Check the Free Fatty Acid (FFA) content of your olive oil. FFA content is a sure way of determining the quality of the fruit (olive is a stone fruit) and the temperature that can be achieved before the oil smokes, also know as the smoke point. Low quality over-ripe olives make low quality oil with a high FFA score and low smoke points. Multiple brands that UC Davis tested garnered terrible FFA scores and were downgraded from Extra Virgin grade to Lampante grade (lamp oil).
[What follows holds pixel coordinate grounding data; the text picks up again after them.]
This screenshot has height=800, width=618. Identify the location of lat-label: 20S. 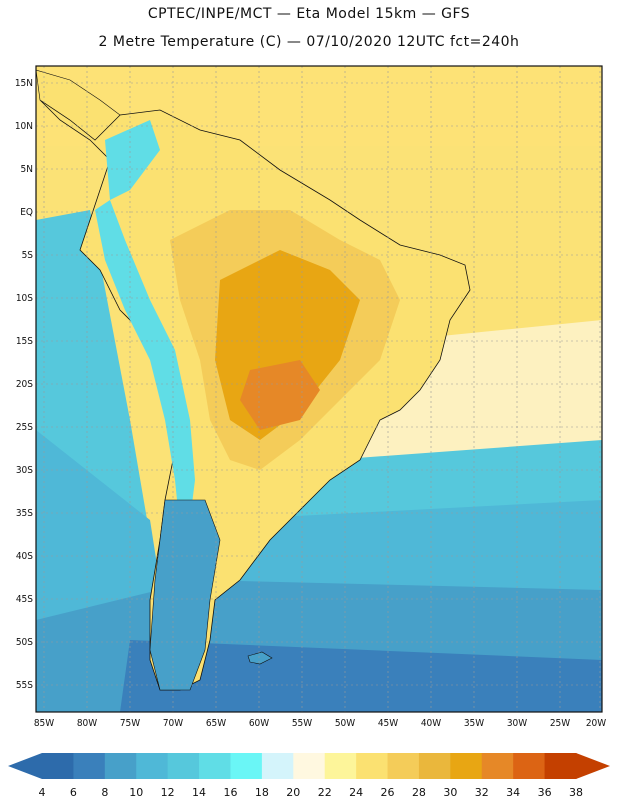
(24, 384).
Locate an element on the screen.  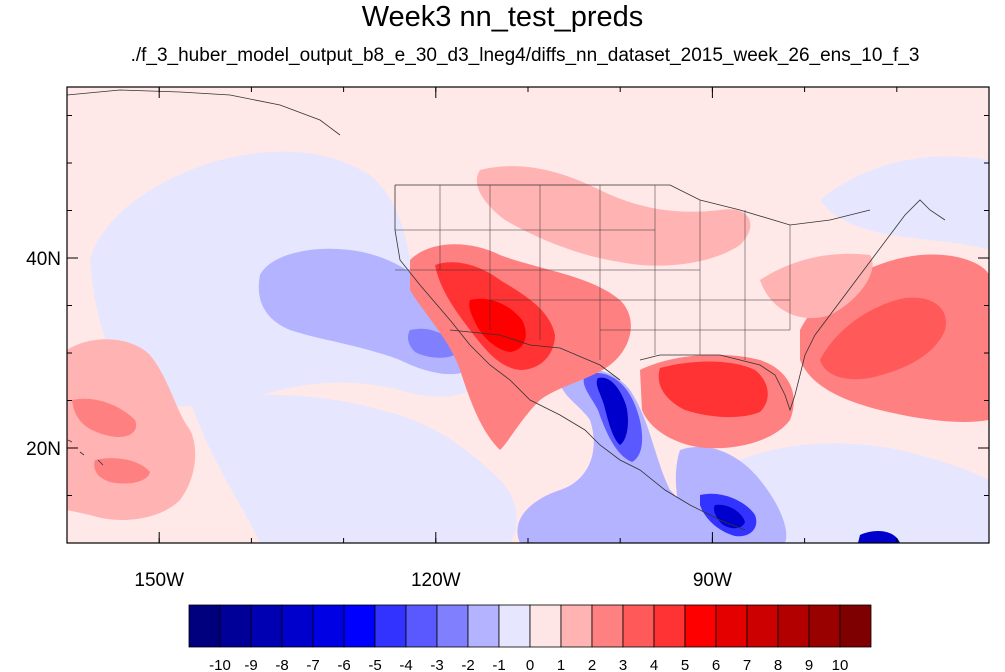
lon-tick-label: 120W is located at coordinates (436, 580).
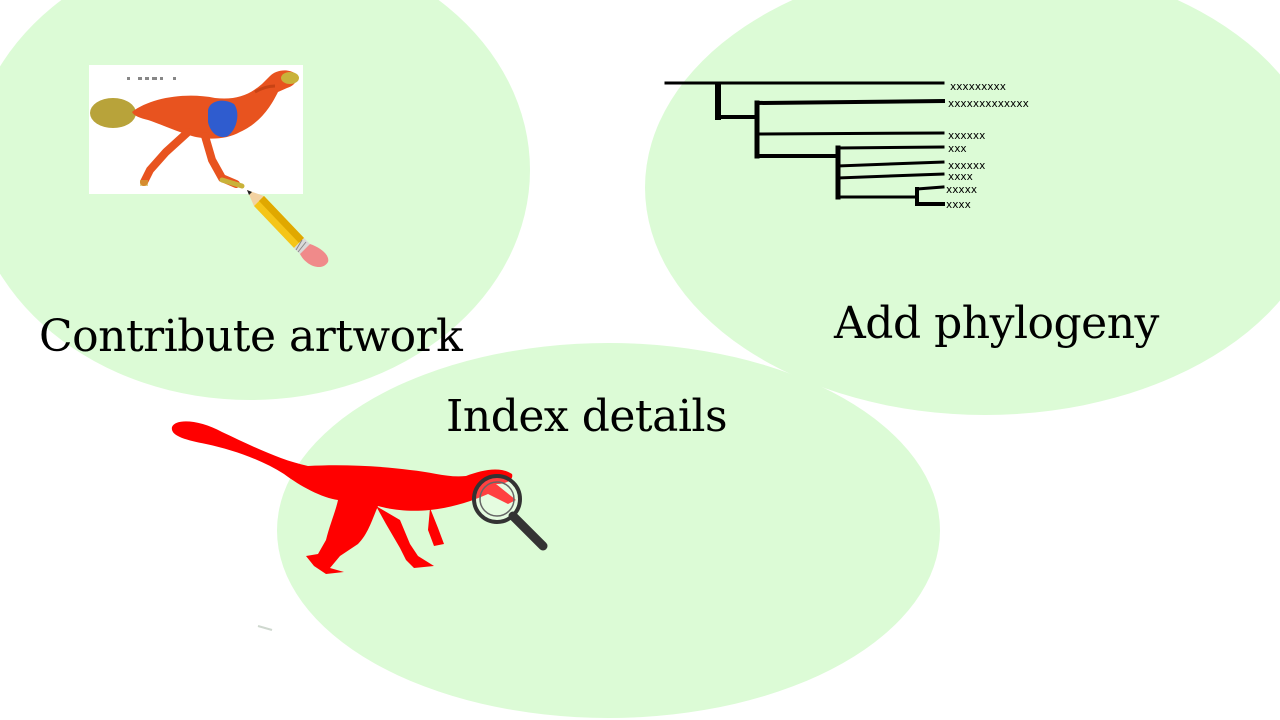 The image size is (1280, 720). Describe the element at coordinates (996, 324) in the screenshot. I see `add-phylogeny-label: Add phylogeny` at that location.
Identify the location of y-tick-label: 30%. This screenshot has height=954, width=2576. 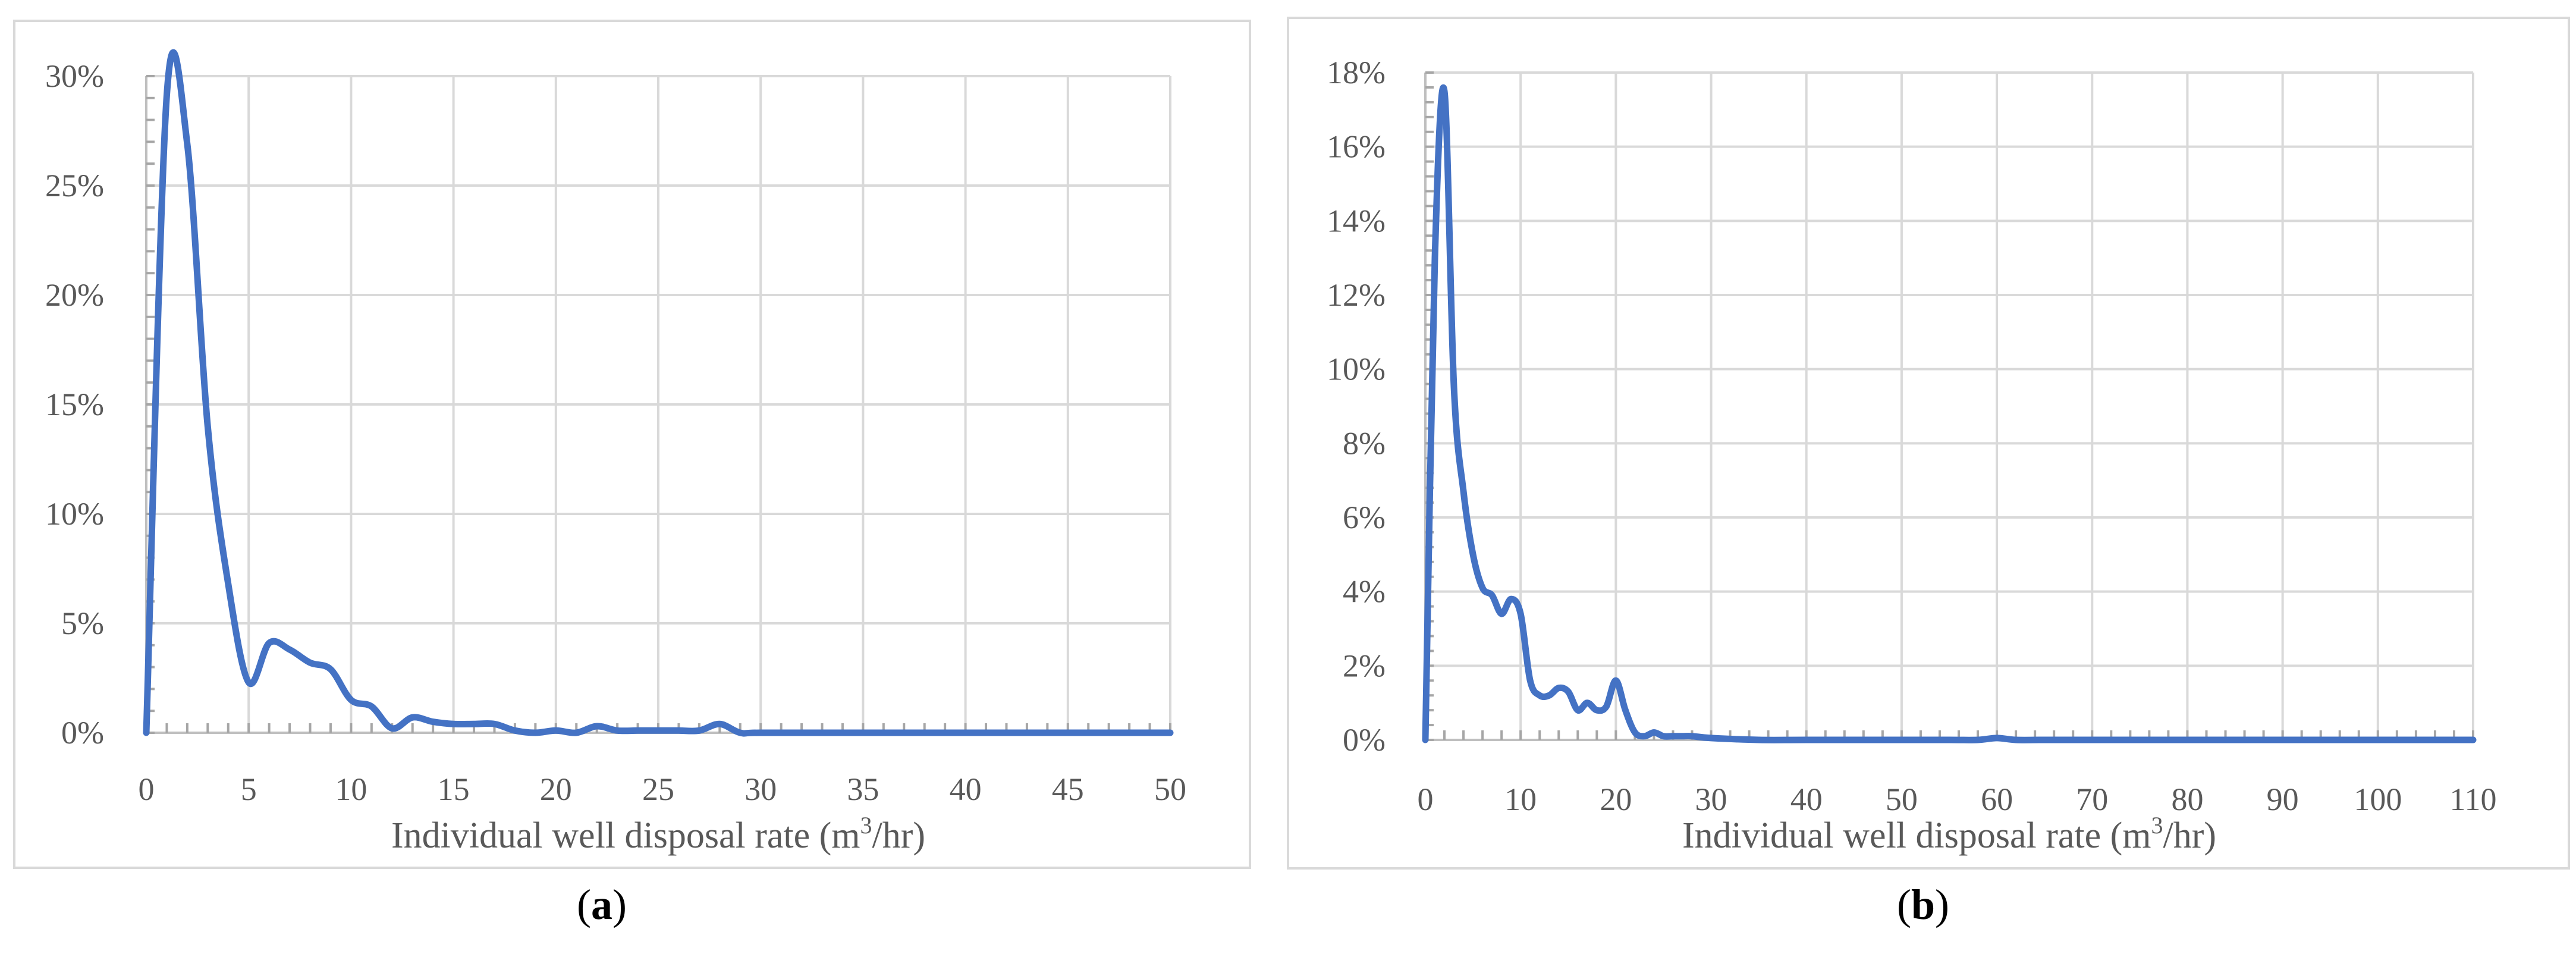
(74, 76).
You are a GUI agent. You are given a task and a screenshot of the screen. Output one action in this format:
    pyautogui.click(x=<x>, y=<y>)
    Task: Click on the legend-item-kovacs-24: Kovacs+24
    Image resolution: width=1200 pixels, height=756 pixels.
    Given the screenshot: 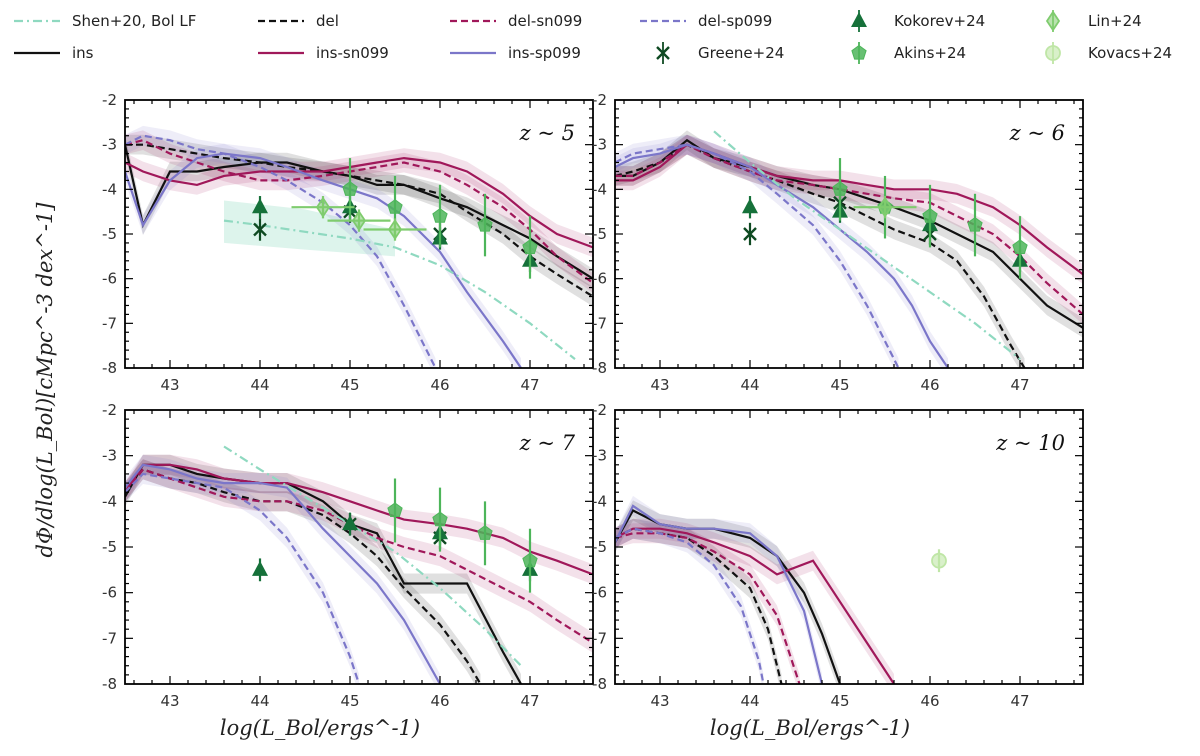 What is the action you would take?
    pyautogui.click(x=1108, y=53)
    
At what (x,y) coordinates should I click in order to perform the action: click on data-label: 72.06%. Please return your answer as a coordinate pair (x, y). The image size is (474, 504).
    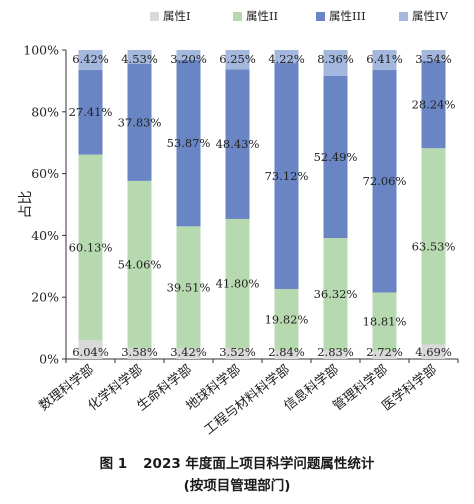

Remember, great olive oil smells fresh and green, similar to fresh cut grass or leaves. It should smell like the fruit, not like machine oil or odorless. If someone hands you a fruit juice and it smells like machine oil you would be pretty skeptical. Unfortunately many people have never smelled a fresh green olive from the tree. This makes it easy to spoof people into buying a low grade product at premium prices.smoke-point-chart-2.jpg


Above you will find a handy dandy chart relating specific FFA of extra virgin olive oil to its smoke point. However, FFA as it relates to the smoke point of an extra virgin olive oil is not the end of the story.  The phenols found in fresh extra virgin olive oil also protect the oil from forming aldehydes which are more or less toxic to our cells, whether we eat them or inhale them while cooking. Aldehydes will begin to form in any type of cooking oil as soon as it begins to oxidize as a result of being heated up, and are increased when an oil is heated for a long duration or at very high temperatures.  The phenols (antioxidants) unique to fresh, well made extra virgin olive oil “sacrifice” themselves to this heat oxidation thus preventing or diminishing the formation of toxic aldehydes, which makes a strong, if not iron clad case for exclusively cooking with high phenol, low FFA extra virgin olive oil above all other cooking oil options available.   Beyond this, when we use high phenol olive oil for higher heat applications, we may still be left with some phenols and of course the flavor they impart, which does not speak strictly to the prevention of bad compounds, but does address the sensory and health benefit unique to fresh, well made EVOO. The following diagram shows the influence of FFA on the smoke point of an extra virgin olive oil. The green band shows the smoke point range of good quality low acidity extra virgin olive oil. The pink band shows the smoke point of lower quality high acidity oils. In culinary terms, these real differences are huge!